My Aikido teacher, Yoshioka Sadao Shihan, used to describe the path that one takes in the martial arts to walking on a road. The road was shaped like the back (Mune) of the Bokken, or wooden practice sword. Close to where your hands grip the sword the Mune is wider and all the way down at the tip it gets very narrow. When you begin training you start on the road but are able to wander back and forth while you make mistakes. As you progress and get more senior in your training, you don’t have as much luxury of wandering back and forth as the road gets narrower. You have to make correct choices and avoid doing bad things. He described to us that in life we always have 4 different choices that we can make:
- a choice that is both Right and Good
- a choice that is Right but perhaps Bad
- a choice that is Wrong but Good
- a choice that is Wrong and Bad
An example of each of these choices:
- Doing the Right action by taking extra time to assist with a volunteer organization as well as making a significant monetary donation. This helps you both with your spiritual and mental well being as well as being a benefit for you when you pay your taxes (Good).

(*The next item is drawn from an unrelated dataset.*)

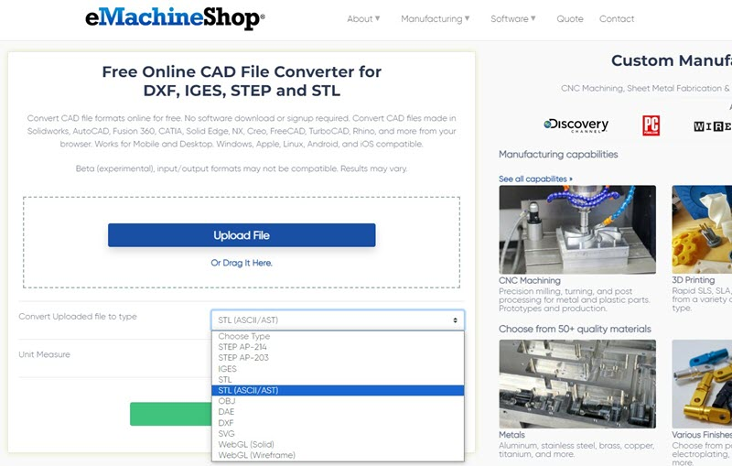The image size is (732, 466).
Task: Select OBJ in the dropdown list
Action: tap(227, 401)
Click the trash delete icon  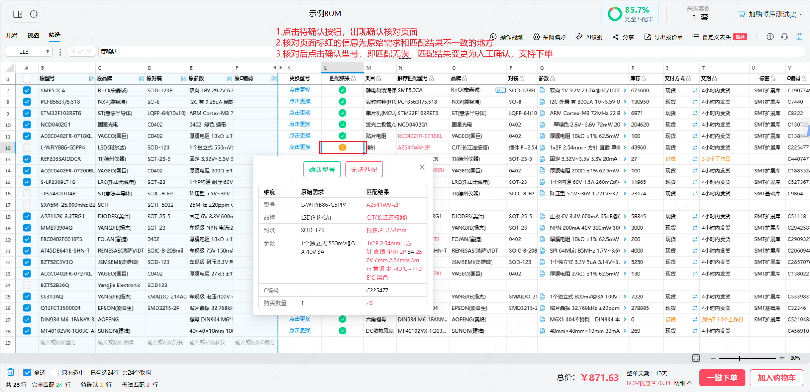point(11,373)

- Doing the Right thing by helping an elderly person finish their shopping and then escorting them back to their home which ends up making you very late and you have to a miss a planned meeting (Bad).
- Making a decision to call in sick for work when you are not truly ill (Wrong) and using that time to take a young child that you mentor to a baseball game (Good).
- Taking credit for a project at work that wasn’t really much of your doing (Wrong), then when your co-worker who came up with the idea for the successful project in the beginning is blamed for problems at work that were actually your fault, you stay quiet and don’t say anything (Bad).
As you read these examples, you may come to the conclusion that some of the points made could be seen from another viewpoint and perhaps the Good or Bad might be reversed. This may be the case but generally there isn’t much flexibility when it comes to Right and Wrong. The longer that you practice, the narrower the road you travel becomes. As a practitioner of the Martial Ways it is your duty to try and always find the Right and Good way.